Cientista político da FGV, Marco Antonio Teixeira afirma que uma combinação de fatores pode ajudar a explicar as mudanças nas declarações de cor.
“Têm ocorrido situações em que pessoas começam a se reconhecer enquanto a condição étnica que antes não se identificavam.

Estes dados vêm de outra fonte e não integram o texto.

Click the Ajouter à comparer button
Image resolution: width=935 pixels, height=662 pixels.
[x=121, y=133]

Mas teve aí recentemente a decisão sobre a alocação de recursos [com cota para negros] e é preciso ver se houve uma onda de alterações [na identificação]”, diz.
O advogado Rodrigo Pedreira, especializado em direito eleitoral, acredita que haverá casos de brancos identificados como negros e que isso deverá ser fiscalizado, embora ainda não tenha ficado clara qual seria a punição.

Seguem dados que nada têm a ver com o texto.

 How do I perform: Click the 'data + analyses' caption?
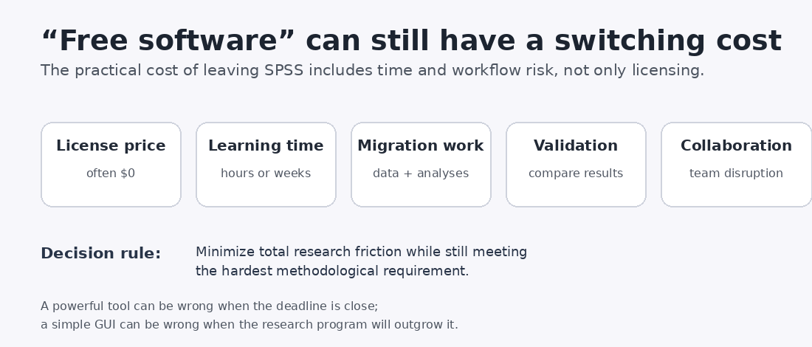pyautogui.click(x=421, y=174)
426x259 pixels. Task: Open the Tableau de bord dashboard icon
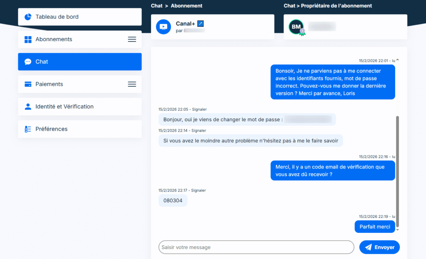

“Acredito que virão à tona, tanto por adversários quanto pelo Ministério Público quanto por militantes”, disse.
A reportagem encontrou candidatos estreantes cuja declaração de cor pode gerar confusão.
O empresário João Paulo Demasi, candidato a vereador em São Paulo pelo PSOL, afirma que um eventual aumento de candidaturas negras se dá “por uma mudança do próprio entendimento do ser humano em se identificar negro”.

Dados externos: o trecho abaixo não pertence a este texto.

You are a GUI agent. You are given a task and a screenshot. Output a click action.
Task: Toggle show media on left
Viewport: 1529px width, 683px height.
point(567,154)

Ou seja, por uma nova ou autoaceitação, segundo ele, mais do que por influência da nova regra eleitoral, que não estava colocada quando os partidos iniciaram a montagem de chapas, ainda no primeiro semestre.
Demasi, marido da apresentadora Bela Gil, é filho de mãe negra e pai branco e se identifica como preto em sua primeira eleição. Por ter cabelo liso, ele diz que dá explicações.
“Não é meu nariz, minha boca, meu cabelo que me identificam. Isso tem que mudar até pela educação. A identidade é uma percepção minha, não uma percepção sua”, afirma.
“Minha mãe é negra, é baiana. Eu era o menino preto numa escola de brancos. Eu sofri. Vi minha mãe chorar e chorei pela minha mãe, eu tenho a dor. Eu ouço ‘só podia ser preto’ desde os meus 12 anos. Me identifico preto desde criança”, diz.
Demasi afirma, portanto, que sua declaração como preto não tem a ver com a nova regra eleitoral. Ele argumenta, porém, que os partidos deveriam se propor a seguir a divisão igualitária de verba entre negros e brancos mesmo que o plenário do STF ao final decida que a regra não vale em 2020.
Marcos Medeiros, candidato a vereador pelo PT, afirma que também sofreu questionamentos na pré-campanha por ter se declarado negro. “Eu sou descendente de negros e me sinto negro, essa é a minha identidade. Às vezes há um preconceito em se assumir negro”, diz.
Ele afirma que seu despertar aconteceu em 2017, quando sofreu racismo em viagem a Santa Catarina.
”Por mais que a sociedade diga você é isso ou aquilo, você que tem que se determinar”, afirma ele. Para o candidato, o aumento de candidaturas negras é explicado pelo fato de pretos terem a consciência de que é preciso se lançar à política para ter voz, e não devido à fixação da cota financeira.